The Pharmaceutics and Compounding Laboratory
Accuracy in Measurements

Nonvolumetric Glassware and Devices

Erlenmeyer Flasks, Beakers, and Prescription Bottles

Erlenmeyer flasks, beakers, and prescription bottles are not volumetric devices and should NOT be used to measure liquids. "Graduation" marks on such vessels are only approximations of liquid capacity. These devices should only be used to mix or store solutions or other liquid preparations, unless you first calibrate them to a known volume.


The Teaspoon and the problem concerning the actual volume of liquid contained in a "teaspoonful" has existed for many years. Despite various recommendations, the problem persists. Patients continue to self-administer liquid doses from spoons which, in all probability, are far from standard.
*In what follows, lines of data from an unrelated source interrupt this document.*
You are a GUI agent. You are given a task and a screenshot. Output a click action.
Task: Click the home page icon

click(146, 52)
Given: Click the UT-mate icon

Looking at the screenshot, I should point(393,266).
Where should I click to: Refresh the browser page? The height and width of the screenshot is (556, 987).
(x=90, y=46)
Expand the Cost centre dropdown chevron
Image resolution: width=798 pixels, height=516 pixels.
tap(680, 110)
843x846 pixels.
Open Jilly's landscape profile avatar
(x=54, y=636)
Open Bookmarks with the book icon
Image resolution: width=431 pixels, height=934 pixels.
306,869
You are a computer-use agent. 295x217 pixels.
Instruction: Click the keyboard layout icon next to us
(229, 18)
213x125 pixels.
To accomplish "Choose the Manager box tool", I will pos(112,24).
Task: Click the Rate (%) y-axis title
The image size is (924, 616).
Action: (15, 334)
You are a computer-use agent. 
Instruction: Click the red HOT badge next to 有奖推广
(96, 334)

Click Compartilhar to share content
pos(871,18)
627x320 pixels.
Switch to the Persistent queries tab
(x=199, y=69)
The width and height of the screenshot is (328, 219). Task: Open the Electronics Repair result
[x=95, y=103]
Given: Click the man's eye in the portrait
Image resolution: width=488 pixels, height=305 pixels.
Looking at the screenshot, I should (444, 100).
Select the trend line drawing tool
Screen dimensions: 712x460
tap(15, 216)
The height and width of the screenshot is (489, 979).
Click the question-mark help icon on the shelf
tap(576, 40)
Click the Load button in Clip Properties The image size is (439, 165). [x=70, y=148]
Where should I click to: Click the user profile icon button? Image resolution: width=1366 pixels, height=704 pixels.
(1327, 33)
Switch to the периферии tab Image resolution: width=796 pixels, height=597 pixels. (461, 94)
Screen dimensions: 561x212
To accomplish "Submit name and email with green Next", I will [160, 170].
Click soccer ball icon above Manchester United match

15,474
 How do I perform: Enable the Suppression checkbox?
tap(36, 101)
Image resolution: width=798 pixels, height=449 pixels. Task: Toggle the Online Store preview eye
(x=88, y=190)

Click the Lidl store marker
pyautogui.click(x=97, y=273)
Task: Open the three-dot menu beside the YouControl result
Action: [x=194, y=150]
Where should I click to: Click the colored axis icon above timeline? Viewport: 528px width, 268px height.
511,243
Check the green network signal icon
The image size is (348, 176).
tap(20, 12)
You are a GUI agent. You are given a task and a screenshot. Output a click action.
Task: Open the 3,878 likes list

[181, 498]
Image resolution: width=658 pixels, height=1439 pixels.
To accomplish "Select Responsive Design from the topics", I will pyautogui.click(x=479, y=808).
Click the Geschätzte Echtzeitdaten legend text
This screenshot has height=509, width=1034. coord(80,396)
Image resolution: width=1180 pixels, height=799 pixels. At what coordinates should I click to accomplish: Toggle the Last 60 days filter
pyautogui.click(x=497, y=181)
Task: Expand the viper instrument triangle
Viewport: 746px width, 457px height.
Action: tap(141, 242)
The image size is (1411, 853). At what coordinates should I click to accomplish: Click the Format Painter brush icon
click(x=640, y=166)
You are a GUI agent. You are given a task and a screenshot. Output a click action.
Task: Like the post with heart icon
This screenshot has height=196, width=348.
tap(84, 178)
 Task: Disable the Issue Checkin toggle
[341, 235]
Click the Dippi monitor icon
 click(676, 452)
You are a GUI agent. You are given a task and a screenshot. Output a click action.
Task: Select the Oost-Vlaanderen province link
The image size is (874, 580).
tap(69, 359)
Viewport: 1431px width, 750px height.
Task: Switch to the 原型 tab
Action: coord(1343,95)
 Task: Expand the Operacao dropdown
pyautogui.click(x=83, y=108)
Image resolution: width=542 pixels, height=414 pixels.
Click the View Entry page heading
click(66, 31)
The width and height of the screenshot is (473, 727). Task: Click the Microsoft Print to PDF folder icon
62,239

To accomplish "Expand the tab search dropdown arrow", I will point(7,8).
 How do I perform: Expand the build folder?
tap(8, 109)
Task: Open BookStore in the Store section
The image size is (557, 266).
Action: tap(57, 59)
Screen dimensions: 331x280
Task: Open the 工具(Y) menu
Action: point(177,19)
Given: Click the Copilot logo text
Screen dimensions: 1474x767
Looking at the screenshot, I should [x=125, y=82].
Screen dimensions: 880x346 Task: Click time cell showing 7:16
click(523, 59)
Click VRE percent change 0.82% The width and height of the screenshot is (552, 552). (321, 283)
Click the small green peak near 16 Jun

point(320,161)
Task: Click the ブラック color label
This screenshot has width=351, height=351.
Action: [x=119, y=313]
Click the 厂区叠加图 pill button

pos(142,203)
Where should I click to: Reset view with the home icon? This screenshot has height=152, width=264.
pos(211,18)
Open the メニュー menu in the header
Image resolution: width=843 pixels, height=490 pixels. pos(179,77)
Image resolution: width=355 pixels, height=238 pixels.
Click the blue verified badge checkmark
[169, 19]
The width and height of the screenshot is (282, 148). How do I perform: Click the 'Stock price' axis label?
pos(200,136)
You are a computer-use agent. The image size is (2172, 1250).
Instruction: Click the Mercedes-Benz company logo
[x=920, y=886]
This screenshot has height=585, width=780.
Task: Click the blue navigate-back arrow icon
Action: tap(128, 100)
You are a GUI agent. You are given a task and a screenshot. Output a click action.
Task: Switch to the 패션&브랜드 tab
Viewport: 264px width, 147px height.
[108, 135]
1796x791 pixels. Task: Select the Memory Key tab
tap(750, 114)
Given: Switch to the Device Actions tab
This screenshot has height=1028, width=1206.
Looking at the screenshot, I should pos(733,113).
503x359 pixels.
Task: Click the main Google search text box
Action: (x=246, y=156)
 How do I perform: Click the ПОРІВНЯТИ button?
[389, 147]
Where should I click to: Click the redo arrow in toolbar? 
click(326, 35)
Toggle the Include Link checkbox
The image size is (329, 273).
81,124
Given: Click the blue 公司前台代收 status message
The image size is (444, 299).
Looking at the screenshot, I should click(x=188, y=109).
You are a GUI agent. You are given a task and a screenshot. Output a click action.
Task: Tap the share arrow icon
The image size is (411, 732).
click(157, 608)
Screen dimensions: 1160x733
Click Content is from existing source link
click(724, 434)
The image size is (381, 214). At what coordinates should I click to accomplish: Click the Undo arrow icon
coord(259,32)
The U.S. Pharmacopoeia/National Formulary (USP/NF) recognizes the problem and provides the following statement: "Agreement has not been reached on a standard official teaspoonful, in spite of the need for such a standard measure in connection with compounding and labeling liquid medicines. For household purposes, an American Standard Teaspoon has been established by the American Standards Association as containing 4.95 ± 0.24 ml. In view of the almost universal practice of employing teaspoons ordinarily available in the household for the administration of medicine, the teaspoon may be regarded as representing 5 ml." Household measures are, however, far from standard. Teaspoons may be found with capacities ranging from 3 to 7 ml and the volume of liquid which may be held in a given teaspoon varies with the viscosity and surface tension of the liquid. Thus, the dosage becomes an almost unpredictable variable. Errors in dosage can be minimized by:

  • Writing and formulating all prescriptions using the metric system of measure.
  • Using the symbol for one fluid dram in the dosage instructions to represent one teaspoonful.
  • Requesting physicians to designate on the prescription the number of ml or mg desired in each dose.
  • Dispensing a standard calibrated teaspoon, oral syringe, or other calibrated measuring device with each prescription for an oral liquid where such a dosage is used.